### SOURCE RECORDS
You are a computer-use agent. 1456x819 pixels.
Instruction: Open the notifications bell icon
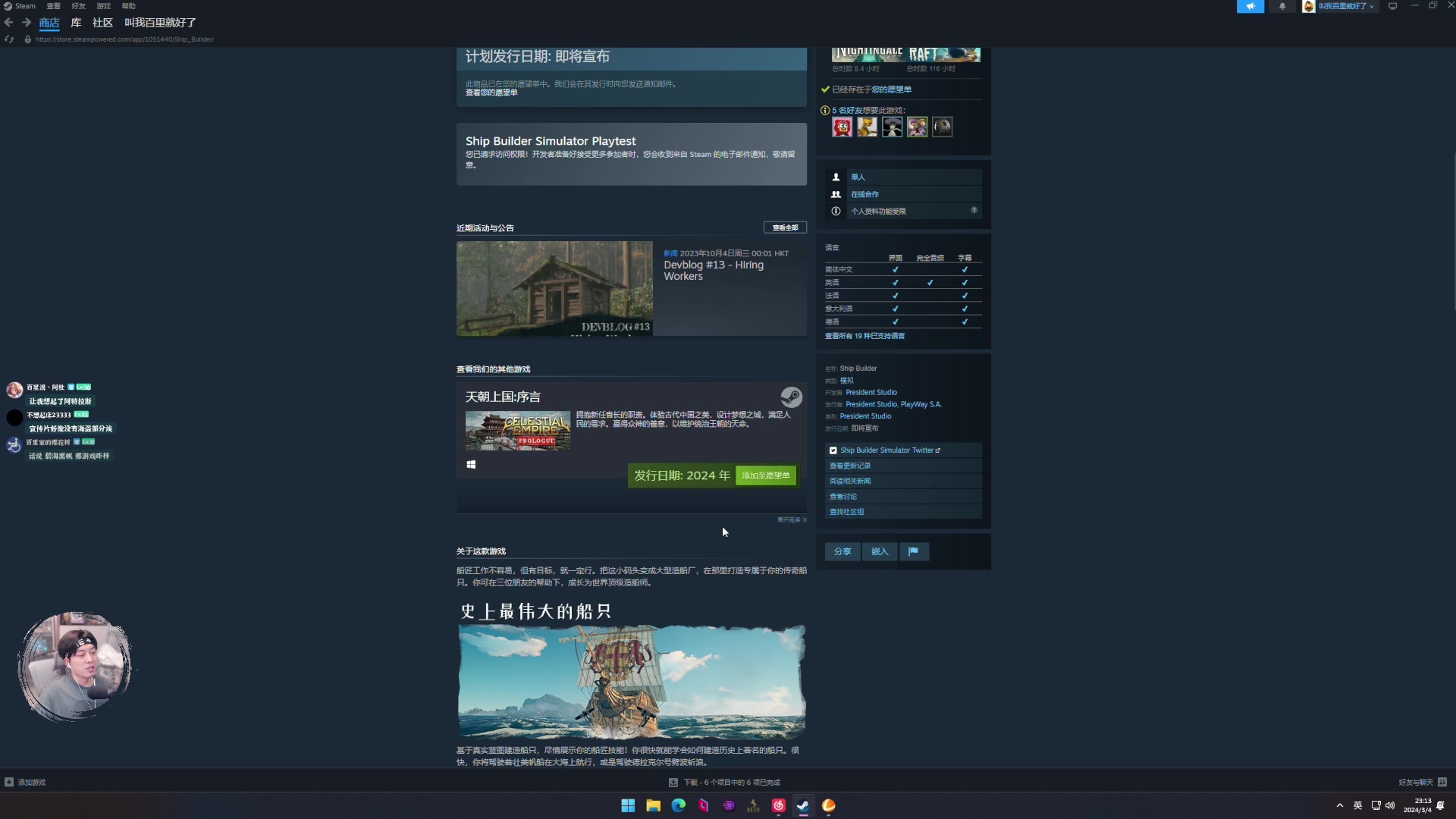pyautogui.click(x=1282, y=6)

==

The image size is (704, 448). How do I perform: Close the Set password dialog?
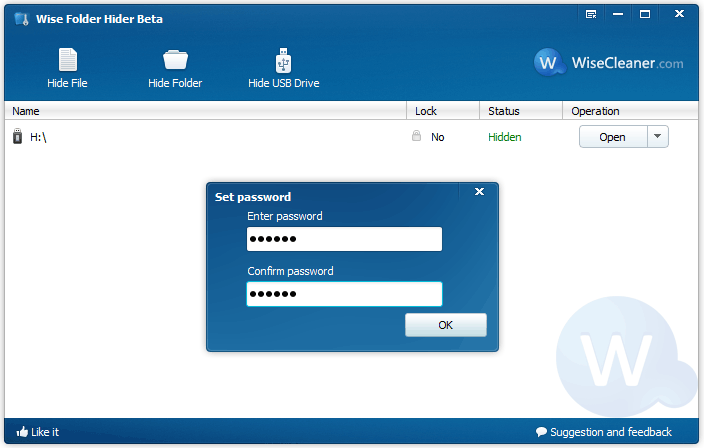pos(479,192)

### PROBLEM TO SOLVE
Rewrite everything in the records from the line containing "You are a computer-use" down to the line containing "pyautogui.click(x=1282, y=6)", renaming "notifications" to "alerts" and keeping all else unchanged. Omit the pictures.

### RESULT
You are a computer-use agent. 1456x819 pixels.
Instruction: Open the alerts bell icon
pyautogui.click(x=1282, y=6)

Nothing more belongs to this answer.